> _Directions for this task_:
What are the lines, written out exactly, from the one containing "The width and height of the screenshot is (730, 482)." to the end of the entries below? Include both ends and nothing more.

> _Provided data_:
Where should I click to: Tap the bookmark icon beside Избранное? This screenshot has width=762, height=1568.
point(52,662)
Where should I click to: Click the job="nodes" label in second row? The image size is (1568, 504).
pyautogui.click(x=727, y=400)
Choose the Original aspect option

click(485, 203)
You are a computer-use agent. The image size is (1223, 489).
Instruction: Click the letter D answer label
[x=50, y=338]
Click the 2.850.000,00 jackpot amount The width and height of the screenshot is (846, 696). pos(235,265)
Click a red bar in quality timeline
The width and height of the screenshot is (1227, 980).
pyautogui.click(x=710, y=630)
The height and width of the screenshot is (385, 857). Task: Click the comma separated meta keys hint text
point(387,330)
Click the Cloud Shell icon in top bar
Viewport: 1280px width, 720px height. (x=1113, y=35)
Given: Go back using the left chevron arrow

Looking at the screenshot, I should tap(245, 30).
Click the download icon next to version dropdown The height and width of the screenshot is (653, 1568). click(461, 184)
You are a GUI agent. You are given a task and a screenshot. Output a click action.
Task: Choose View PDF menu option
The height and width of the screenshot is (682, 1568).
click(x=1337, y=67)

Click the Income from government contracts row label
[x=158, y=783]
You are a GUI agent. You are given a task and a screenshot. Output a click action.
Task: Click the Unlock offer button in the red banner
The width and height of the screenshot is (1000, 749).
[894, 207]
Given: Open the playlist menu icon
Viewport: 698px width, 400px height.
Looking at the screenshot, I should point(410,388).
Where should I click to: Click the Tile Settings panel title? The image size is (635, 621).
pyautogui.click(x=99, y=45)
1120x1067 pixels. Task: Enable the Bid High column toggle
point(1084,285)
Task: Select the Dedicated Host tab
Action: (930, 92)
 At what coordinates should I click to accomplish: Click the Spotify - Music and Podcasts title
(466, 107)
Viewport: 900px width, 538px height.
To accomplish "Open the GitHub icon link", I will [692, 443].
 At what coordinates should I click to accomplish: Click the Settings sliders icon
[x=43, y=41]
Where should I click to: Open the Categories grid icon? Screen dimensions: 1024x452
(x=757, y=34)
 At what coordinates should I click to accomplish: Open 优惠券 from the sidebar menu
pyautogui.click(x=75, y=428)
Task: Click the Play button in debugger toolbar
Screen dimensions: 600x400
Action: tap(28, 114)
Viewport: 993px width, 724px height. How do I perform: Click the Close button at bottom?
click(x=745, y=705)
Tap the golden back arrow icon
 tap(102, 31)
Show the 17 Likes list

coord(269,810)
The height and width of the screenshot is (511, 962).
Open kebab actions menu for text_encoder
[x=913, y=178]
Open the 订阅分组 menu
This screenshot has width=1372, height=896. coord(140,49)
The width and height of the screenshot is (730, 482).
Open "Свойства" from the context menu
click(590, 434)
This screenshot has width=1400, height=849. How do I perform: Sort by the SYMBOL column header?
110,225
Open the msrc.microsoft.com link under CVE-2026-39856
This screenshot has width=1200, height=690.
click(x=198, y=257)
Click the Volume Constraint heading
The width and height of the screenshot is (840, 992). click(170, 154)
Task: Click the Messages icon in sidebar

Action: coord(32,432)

> _Expected output_:
The width and height of the screenshot is (730, 482).
Open "Свойства" from the context menu
click(590, 434)
This screenshot has width=1400, height=849. How do I perform: Sort by the SYMBOL column header?
110,225
Open the msrc.microsoft.com link under CVE-2026-39856
This screenshot has width=1200, height=690.
click(x=198, y=257)
Click the Volume Constraint heading
The width and height of the screenshot is (840, 992). click(170, 154)
Task: Click the Messages icon in sidebar

Action: coord(32,432)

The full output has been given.